======== AVAILABLE DATA ========
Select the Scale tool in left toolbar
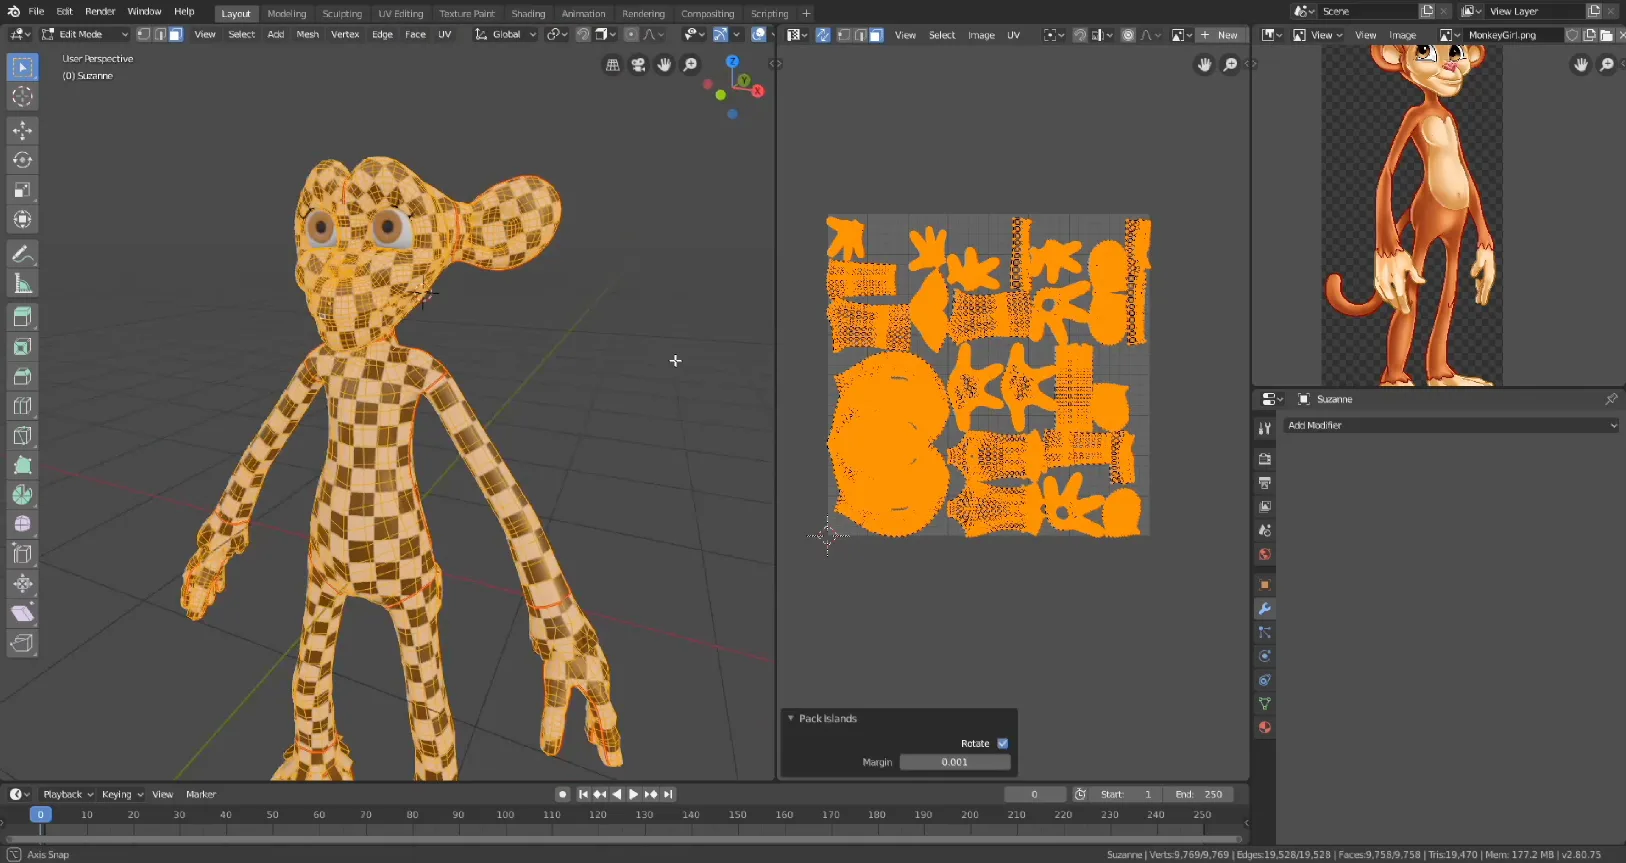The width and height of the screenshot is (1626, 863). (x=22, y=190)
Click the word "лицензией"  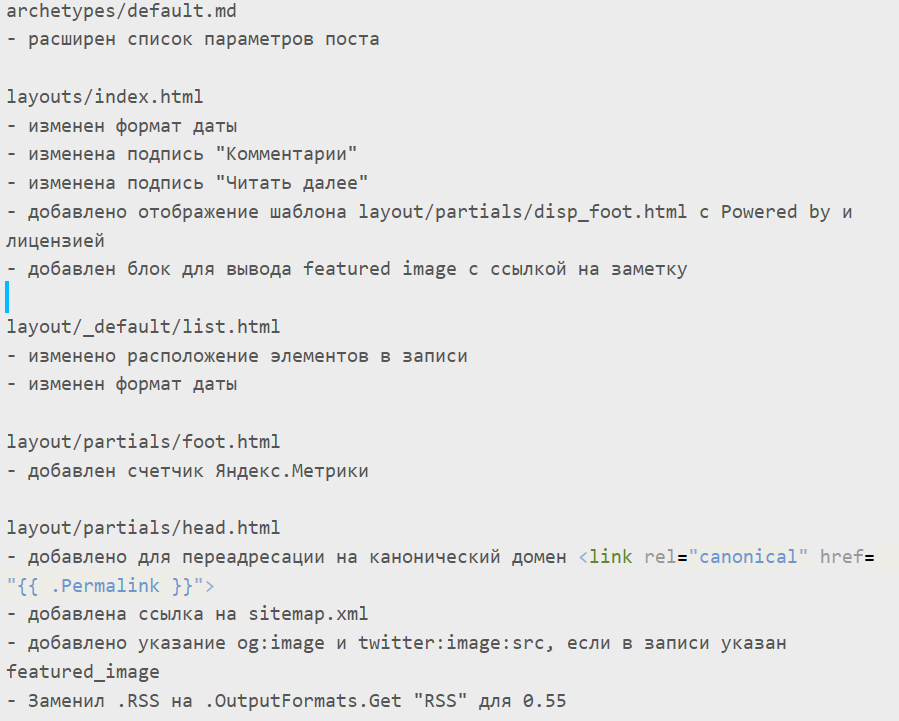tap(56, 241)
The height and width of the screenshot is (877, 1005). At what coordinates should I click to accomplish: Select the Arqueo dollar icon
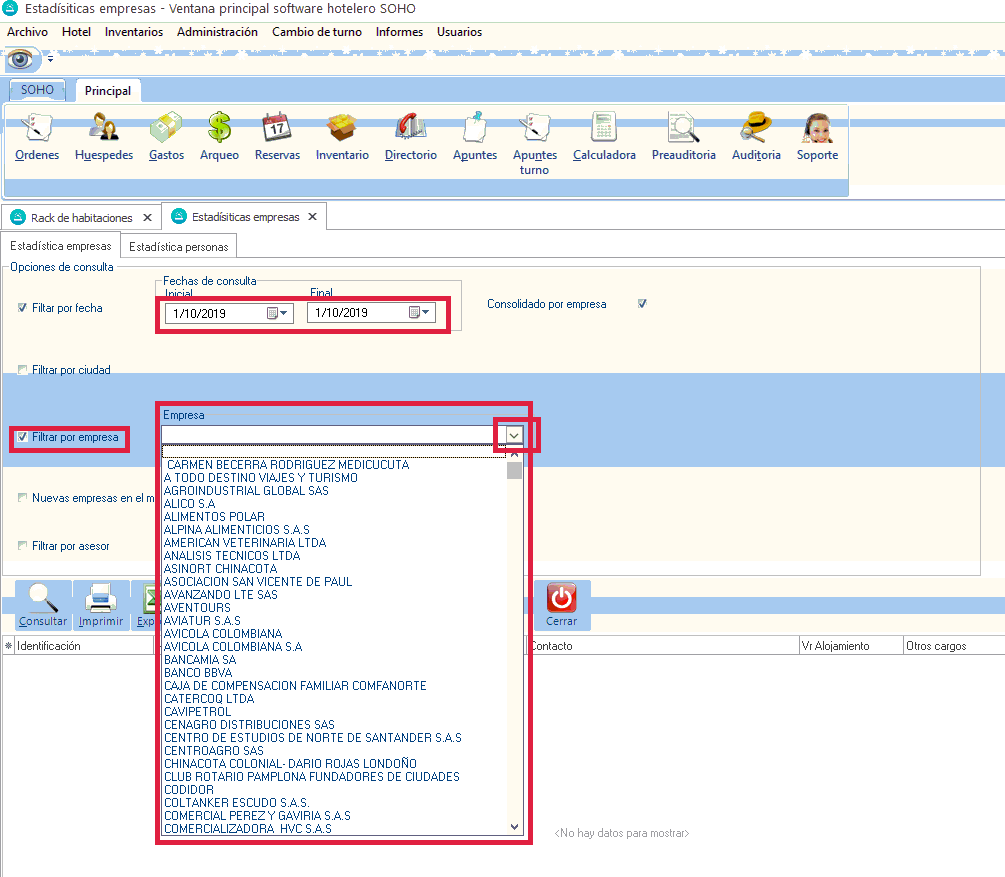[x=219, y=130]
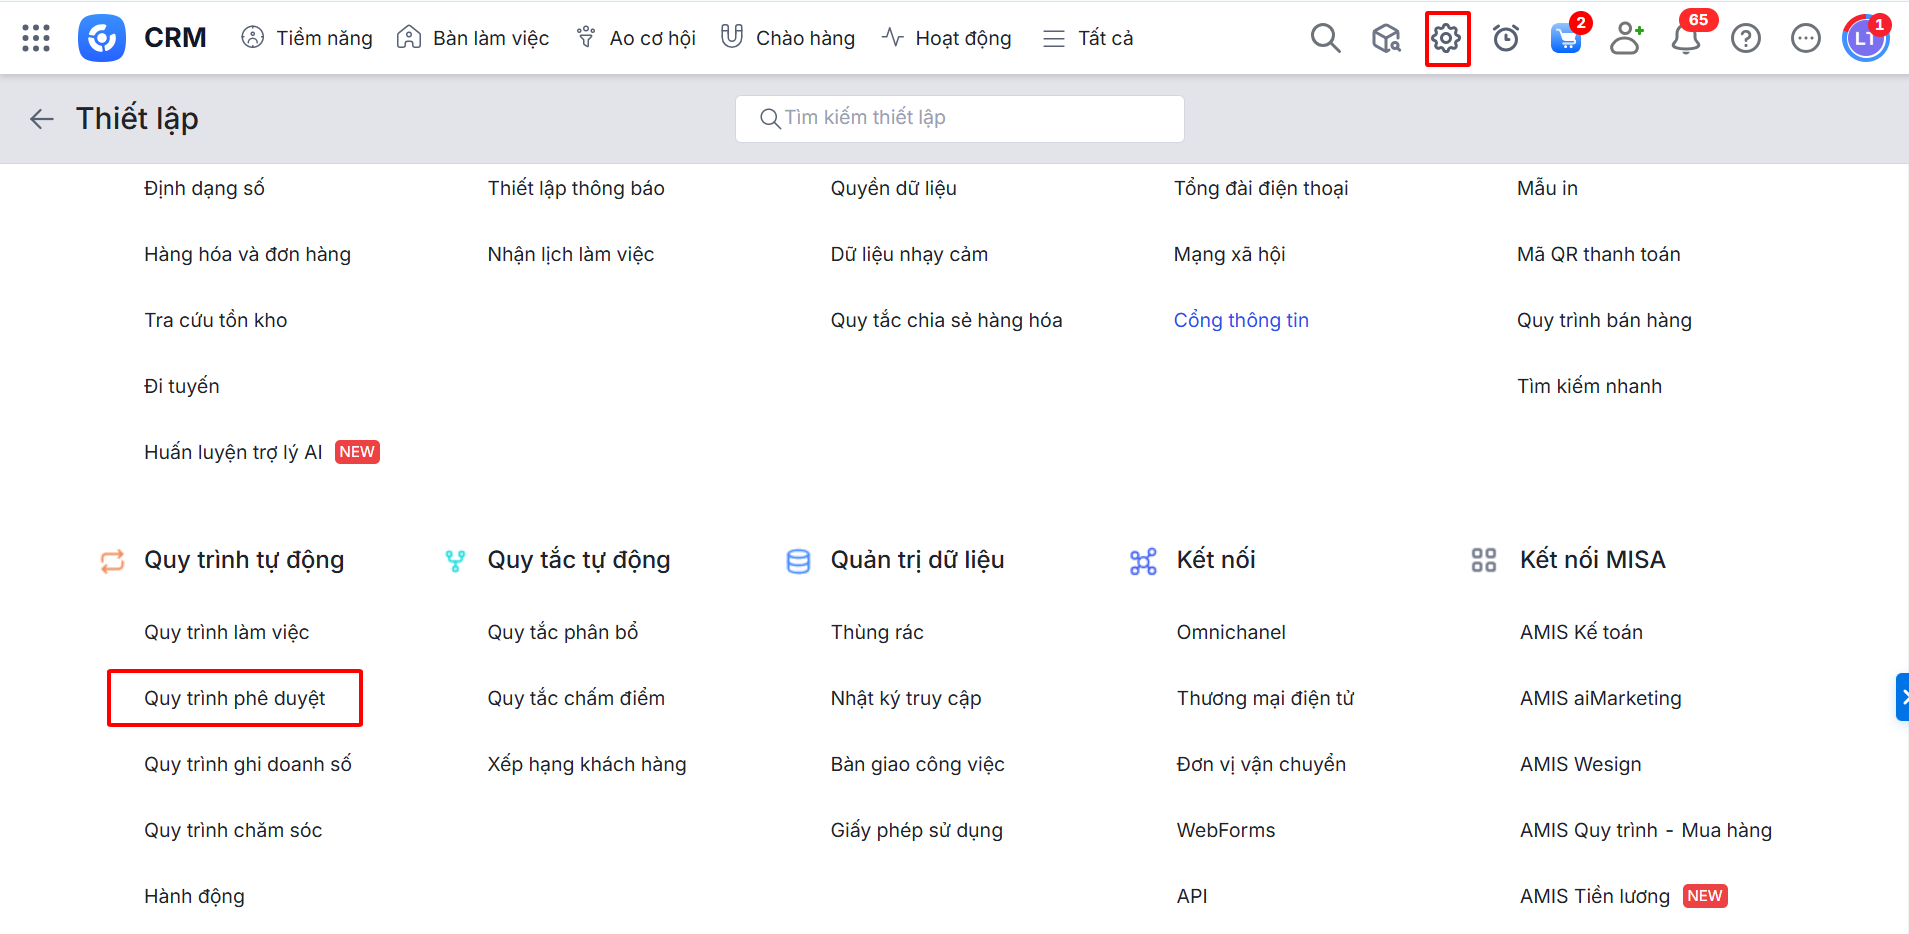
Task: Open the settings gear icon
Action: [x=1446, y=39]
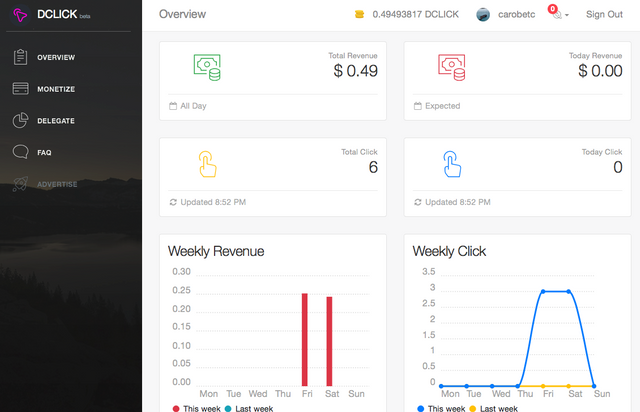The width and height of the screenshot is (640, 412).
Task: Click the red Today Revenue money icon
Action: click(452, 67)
========
## WORK TO BE COMPLETED
Every line from the one with "The height and" through the end of the records is to be reproduced exactly, and the pictures are to be left out.

## EXERCISE OUTPUT
The height and width of the screenshot is (877, 1005). At what coordinates should I click to accomplish: Select the Arqueo dollar icon
[x=219, y=130]
Task: Open the settings gear icon
Action: [x=1446, y=39]
The width and height of the screenshot is (640, 412).
Task: Click the red Today Revenue money icon
Action: click(452, 67)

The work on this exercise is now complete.